===== Extracted entries

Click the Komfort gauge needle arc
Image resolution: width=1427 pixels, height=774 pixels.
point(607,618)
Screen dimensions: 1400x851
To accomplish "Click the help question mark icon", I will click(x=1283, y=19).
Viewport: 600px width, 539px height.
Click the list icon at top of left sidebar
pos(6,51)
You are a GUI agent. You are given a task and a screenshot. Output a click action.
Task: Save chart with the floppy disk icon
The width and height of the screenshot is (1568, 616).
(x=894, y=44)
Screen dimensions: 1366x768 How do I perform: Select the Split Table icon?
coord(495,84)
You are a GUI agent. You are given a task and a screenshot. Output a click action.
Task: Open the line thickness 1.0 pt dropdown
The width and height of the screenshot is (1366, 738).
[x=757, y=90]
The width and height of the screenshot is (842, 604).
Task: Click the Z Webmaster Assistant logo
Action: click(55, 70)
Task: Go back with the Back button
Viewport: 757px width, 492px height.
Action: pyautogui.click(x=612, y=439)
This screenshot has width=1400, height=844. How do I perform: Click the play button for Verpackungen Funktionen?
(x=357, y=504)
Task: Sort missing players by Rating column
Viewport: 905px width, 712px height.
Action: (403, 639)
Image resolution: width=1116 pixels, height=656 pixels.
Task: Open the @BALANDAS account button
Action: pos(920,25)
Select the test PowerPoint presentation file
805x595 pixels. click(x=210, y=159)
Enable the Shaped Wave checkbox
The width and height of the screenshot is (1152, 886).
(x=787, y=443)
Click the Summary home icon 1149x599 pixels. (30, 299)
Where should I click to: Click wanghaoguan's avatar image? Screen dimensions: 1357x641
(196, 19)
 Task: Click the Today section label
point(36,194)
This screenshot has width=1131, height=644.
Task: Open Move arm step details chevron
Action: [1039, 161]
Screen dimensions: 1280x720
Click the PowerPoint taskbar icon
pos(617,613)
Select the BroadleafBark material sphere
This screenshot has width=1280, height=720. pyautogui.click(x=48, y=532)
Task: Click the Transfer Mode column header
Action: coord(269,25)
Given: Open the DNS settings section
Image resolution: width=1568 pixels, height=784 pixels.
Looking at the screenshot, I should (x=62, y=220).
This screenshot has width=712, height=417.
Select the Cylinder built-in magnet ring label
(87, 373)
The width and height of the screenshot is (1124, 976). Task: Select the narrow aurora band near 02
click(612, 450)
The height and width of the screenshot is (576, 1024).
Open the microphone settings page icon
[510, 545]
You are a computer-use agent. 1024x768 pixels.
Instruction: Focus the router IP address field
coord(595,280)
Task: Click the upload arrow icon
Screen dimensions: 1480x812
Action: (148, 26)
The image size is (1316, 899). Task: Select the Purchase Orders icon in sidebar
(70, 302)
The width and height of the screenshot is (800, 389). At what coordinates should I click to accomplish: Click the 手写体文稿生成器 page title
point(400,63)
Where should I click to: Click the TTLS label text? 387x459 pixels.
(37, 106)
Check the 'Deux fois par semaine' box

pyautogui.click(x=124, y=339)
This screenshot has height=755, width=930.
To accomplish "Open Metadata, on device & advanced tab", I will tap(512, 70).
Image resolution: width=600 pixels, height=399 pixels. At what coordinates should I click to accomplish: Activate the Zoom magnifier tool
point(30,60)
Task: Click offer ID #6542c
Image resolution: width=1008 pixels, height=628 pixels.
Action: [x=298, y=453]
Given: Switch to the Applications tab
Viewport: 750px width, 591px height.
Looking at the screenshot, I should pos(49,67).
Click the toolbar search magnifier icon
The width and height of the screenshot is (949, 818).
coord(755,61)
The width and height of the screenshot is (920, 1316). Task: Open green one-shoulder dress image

==========

→ **Activity**: Go through the listing above and pull out each line containing the word "with".

→ **Answer box**:
Task: Save chart with the floppy disk icon
Task: Go back with the Back button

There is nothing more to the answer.